What social climate inspired Boccacio's Decameron?

Trade and commerce going straight through the middle of the city. Florence is still dense. Lots of towers, mediaeval feature of the city, every family of some wealth or prosperity might build a tower and dedicate it to their family. Distinctive feature of medieval renaissance city states.

Signory

duke of naples. Naples was a wealthy, prosperous port town.

Florence established a republic, self governed under a type of oligarchy. This was called Signoria. Mediaeval term denoting feudal Lordship. 9 individuals made up this group, florentine male citizens, over 30, debt free and property owning and own or run a guild.

A very patriotic wealthy community led by the signoria. The whole sicilonian/petrarchian rhetoric. Pride in one's city state. This brought in new spaces in the city, plazas, churches, this is where things happen, in these civic and religious spaces.

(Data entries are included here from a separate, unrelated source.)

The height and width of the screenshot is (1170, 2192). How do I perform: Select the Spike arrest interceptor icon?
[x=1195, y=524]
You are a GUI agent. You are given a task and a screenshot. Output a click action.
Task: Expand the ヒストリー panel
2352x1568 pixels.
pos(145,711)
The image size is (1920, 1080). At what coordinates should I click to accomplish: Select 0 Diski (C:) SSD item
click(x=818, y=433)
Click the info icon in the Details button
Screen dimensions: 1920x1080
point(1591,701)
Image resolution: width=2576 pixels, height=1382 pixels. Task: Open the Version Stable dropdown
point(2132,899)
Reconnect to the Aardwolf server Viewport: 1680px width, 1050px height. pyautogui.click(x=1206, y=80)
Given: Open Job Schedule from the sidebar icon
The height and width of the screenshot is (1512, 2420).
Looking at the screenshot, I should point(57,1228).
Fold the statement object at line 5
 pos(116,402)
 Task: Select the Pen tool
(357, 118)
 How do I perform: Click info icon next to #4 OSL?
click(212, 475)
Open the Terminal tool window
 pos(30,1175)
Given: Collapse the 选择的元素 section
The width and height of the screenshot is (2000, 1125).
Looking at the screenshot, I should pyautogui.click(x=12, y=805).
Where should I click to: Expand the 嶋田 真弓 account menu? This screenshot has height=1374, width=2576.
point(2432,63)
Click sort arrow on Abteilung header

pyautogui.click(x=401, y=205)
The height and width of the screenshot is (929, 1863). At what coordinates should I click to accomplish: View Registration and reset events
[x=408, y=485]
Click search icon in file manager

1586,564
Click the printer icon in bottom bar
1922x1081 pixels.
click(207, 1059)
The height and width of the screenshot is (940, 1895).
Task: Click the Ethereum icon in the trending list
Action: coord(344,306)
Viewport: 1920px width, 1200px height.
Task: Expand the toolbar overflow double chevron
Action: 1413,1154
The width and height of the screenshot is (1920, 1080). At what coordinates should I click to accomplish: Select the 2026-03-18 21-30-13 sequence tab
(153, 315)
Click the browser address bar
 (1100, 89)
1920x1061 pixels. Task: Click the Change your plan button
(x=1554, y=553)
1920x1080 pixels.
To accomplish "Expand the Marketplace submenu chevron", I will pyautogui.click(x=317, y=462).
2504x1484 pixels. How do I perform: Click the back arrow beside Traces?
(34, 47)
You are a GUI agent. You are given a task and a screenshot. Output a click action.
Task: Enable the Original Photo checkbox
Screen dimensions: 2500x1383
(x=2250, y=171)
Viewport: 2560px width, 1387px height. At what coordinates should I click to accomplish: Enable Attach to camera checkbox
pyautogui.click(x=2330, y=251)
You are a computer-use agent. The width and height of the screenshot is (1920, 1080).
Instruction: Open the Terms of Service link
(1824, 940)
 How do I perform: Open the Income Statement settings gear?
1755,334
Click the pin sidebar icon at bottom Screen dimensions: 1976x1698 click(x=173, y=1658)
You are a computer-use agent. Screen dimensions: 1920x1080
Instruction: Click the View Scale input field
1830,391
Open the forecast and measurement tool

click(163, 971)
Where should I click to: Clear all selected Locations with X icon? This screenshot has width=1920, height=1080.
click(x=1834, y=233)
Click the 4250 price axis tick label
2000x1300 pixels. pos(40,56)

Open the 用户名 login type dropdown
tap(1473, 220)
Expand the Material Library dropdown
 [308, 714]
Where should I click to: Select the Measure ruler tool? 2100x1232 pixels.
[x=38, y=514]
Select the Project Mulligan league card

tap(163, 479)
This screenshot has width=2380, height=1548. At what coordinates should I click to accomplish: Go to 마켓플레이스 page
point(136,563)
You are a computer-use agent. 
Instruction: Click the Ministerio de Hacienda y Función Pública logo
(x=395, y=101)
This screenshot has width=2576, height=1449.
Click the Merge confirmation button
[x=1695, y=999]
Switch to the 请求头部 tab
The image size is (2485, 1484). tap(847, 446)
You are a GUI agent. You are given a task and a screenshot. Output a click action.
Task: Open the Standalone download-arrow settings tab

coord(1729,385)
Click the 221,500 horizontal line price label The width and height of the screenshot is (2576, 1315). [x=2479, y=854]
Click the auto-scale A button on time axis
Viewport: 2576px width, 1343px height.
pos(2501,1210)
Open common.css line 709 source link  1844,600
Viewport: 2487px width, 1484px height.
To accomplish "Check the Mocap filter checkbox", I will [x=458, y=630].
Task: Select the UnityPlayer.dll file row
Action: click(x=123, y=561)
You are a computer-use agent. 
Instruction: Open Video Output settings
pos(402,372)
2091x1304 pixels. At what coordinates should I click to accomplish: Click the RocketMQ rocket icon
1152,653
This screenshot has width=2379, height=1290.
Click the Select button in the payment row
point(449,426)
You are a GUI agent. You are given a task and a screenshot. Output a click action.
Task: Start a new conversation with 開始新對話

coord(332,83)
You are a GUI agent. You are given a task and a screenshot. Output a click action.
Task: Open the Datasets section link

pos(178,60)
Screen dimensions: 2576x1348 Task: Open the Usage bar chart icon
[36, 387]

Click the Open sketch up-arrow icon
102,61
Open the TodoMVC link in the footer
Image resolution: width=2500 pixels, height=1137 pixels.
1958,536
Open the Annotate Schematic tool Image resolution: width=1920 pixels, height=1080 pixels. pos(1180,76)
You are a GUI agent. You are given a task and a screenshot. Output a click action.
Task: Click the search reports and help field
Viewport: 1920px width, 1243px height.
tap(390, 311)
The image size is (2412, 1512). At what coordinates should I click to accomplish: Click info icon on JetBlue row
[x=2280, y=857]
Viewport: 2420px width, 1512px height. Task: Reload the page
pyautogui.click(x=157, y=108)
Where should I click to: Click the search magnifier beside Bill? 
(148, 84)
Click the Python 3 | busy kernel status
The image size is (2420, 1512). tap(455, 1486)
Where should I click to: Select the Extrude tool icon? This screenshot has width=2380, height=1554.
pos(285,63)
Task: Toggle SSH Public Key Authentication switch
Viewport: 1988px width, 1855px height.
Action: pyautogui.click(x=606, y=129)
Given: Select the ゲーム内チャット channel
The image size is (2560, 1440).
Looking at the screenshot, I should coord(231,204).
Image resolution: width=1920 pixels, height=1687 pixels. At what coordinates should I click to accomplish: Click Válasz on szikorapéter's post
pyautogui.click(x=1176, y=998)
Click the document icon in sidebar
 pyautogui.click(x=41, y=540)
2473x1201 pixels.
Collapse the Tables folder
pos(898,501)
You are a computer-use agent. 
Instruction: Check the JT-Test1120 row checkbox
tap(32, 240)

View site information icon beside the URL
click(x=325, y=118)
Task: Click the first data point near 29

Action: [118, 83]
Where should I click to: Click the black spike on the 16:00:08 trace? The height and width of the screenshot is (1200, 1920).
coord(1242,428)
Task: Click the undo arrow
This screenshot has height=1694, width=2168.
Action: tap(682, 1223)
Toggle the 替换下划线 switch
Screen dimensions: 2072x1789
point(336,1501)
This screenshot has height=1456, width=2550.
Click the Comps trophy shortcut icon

After 16th century government of Florence fell out of the hands of the magistry and into the hands of the grand duke.

The triangles represent the welfs and the square turrets represent the others.

In Florence and Sienna the Pallazo Publico was the most important building. Florentine citizens saw it as a representation of their town and their independence. And their civic pride of the 13th century recalls the civic pride and humanism of petrarch et al.

Brumellesci was inspired by the dome of the pantheon in Rome. The idea was that Roman achievement could be replicated and improved upon. It's worth recognising the effort that went into these structures. Part of the reason of constructing things like these is to out do other rivals.

City states competed with each other not only in trade and commerce but symbolically. This becomes very important when Florence becomes the center of a region, Tuscany, and Florence has dominion over other cities.

This is also why the bell tower is so important in city states - you look to these structures to understand the cultural and economical supremacy of your city state.

In this physical environment tied to new ways of thinking, it was the centre of new movements, renaissance. Emerging philosophical ideals played out in these spaces. THEY WERE FANS OF WHAT OCCURED IN THE PAST

The petition asked for somebody to give a lecture by somebody well versed in Dante's work about Dante's work. This nails down the cultural mood of the 13 and 14' hundreds in Florence.

Boccacio's Commentary on the 'divina commedia'.

Shunning of vice. Acquisition of virtue. This is what they value. They take pride in their home grown public literature. Dante and other famous writers have a higher public status. The virtue of humanism, all citizens are desirous of being instructed in the book of Dante, so that even the unlearned may receive instruction. This passage displays the public interest in humanism in the 13 hundreds and it is very likely that something similar would never be sent to the government in our day and age.